───── Recorded data

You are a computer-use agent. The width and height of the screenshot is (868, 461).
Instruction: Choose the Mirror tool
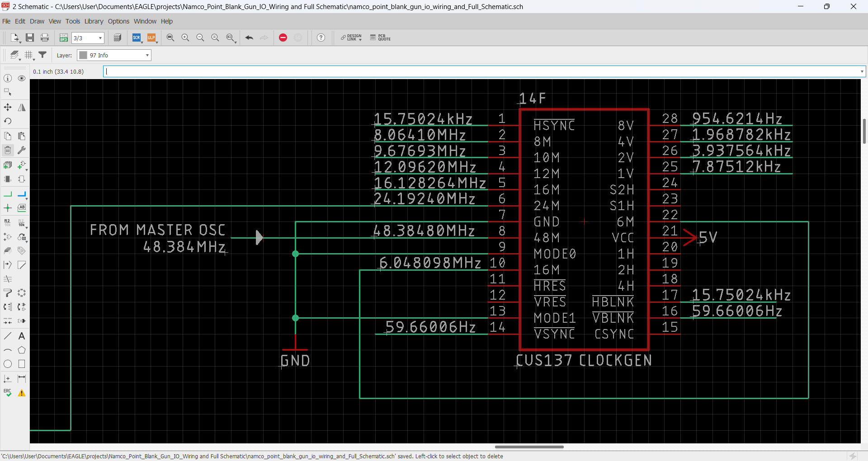(22, 107)
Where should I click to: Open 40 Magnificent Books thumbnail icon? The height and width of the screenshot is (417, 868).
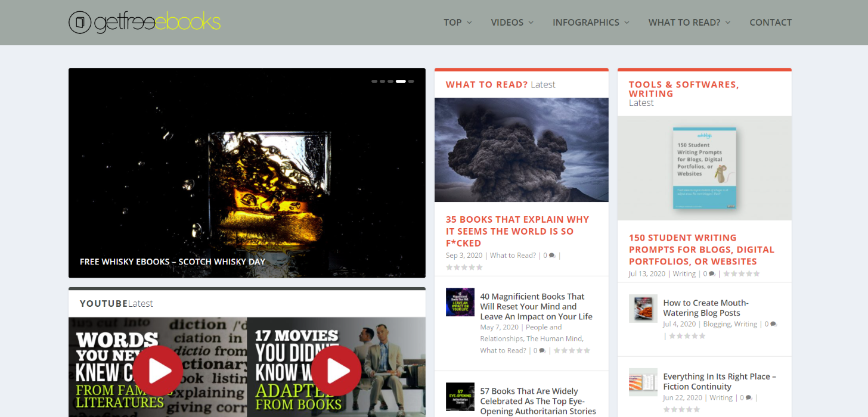click(x=460, y=302)
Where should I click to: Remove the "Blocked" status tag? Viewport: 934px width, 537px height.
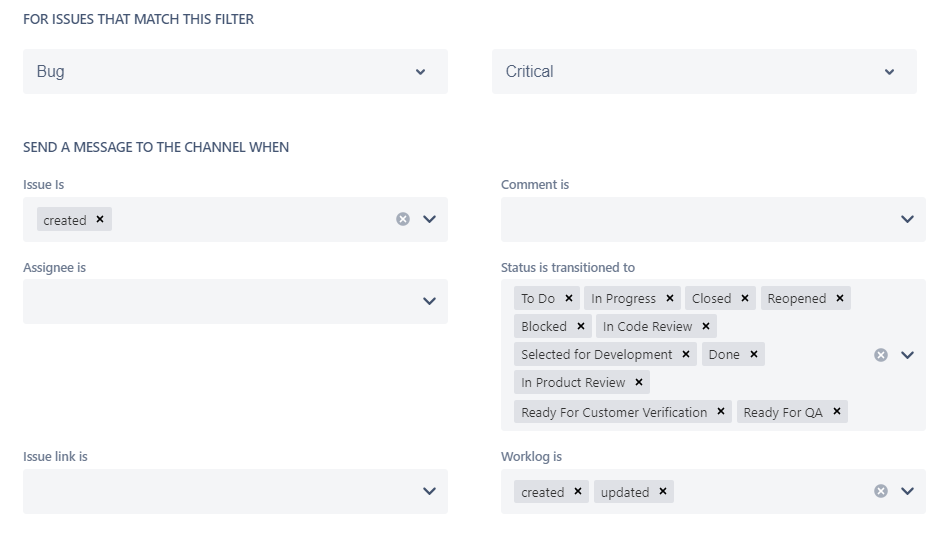point(581,326)
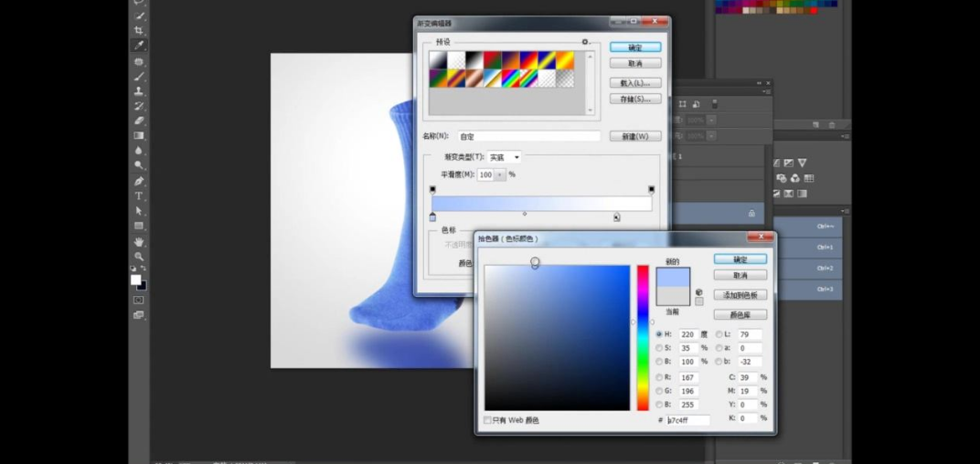Select the Gradient tool in the toolbar
The width and height of the screenshot is (980, 464).
click(x=139, y=135)
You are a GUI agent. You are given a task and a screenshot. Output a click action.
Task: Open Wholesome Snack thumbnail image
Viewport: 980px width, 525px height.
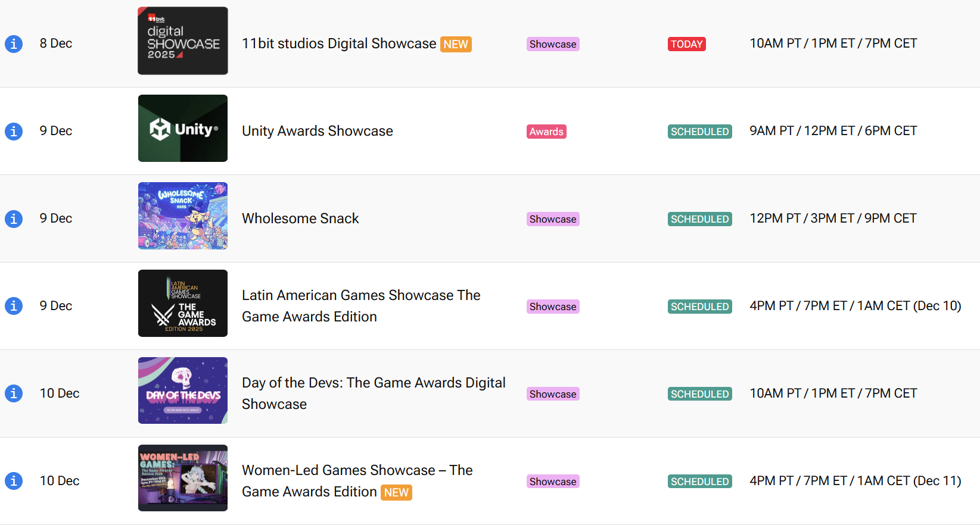point(183,215)
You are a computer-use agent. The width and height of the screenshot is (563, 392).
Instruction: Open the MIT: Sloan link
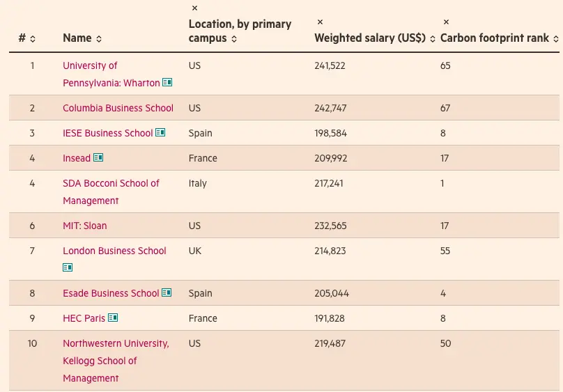click(85, 226)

──────────

### What you need to do:
Your task is to reproduce exactly the lines running from the line that contains "Viewport: 980px width, 525px height." to the end of the records, pictures excluded.

### Response area:
Viewport: 980px width, 525px height.
point(183,215)
You are a computer-use agent. The width and height of the screenshot is (563, 392).
Instruction: Open the MIT: Sloan link
click(85, 226)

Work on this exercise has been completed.